Primary study outcome. Complete healing within 12 weeks of treatment initiation

In the ITT population, at the end of the 12‐week treatment phase, 70% (71/101) of EpiCord‐treated ulcers had completely healed, a significantly greater number of healed ulcers compared with 48% (26/54) in the alginate group (P = 0.0089). For those subjects completing the study per protocol, healing rates at 12 weeks were 81% (70/86) for those in the EpiCord group and 54% (26/48) for those treated with alginates (P = 0.0013).

Overall, 69% (107/155) of study ulcers were determined to have received adequate debridement. Adequate debridement occurred in 67 of 101 (66.3%) and 40 of 54 (74.1%) of EpiCord and alginate‐treated ulcers, respectively, P = 0.3653. For those ulcers that received adequate debridement (n = 107), 64 of 67 (96%) of the adequately debrided and EpiCord‐treated ulcers healed completely within 12 weeks, compared with 26 of 40 (65%) of adequately debrided and alginate‐treated ulcers, P < 0.0001.

The median number of EpiCord allografts applied per healed wound was 7 (range 2‐12). Average cost per EpiCord‐healed ulcer was $3250.99 ± $2898.48.

3.2. Follow up at 16 weeks

At the 16‐week follow‐up visit, in the ITT population, 74 of 101 (73%) of EpiCord‐treated ulcers were healed, compared with 29 of 54 (54%) of alginate‐treated ulcers, P = 0.0199. For subjects completing the study per protocol, 73 of 86 (85%) of EpiCord‐treated ulcers were healed at 16‐week follow up, compared with 29 of 48 (60%) of ulcers treated with alginate dressings.

Of the 71 healed ulcers treated with EpiCord during the 12‐week treatment phase, 68 of 71 (96%) remained closed at week 16 follow up, while 22 of the 26 ulcers healed with alginate dressings (85%) had remained closed.

3.3. Kaplan‐Meier plot of time to heal (ITT population)

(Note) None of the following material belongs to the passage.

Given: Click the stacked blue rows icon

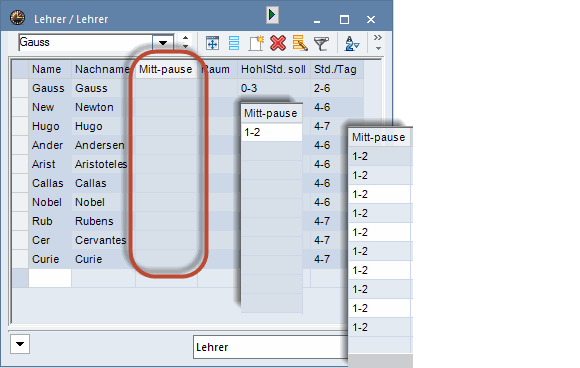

A Kaplan‐Meier plot of time‐to‐heal within 12 weeks by study group, demonstrated a superior wound‐healing trajectory for EpiCord‐treated ulcers compared with ulcers treated with alginate dressings. The log‐rank test of equality of the healing function over the two study groups produced a χ ² test statistic of 5.89, with a P = 0.0152 (Figure 4).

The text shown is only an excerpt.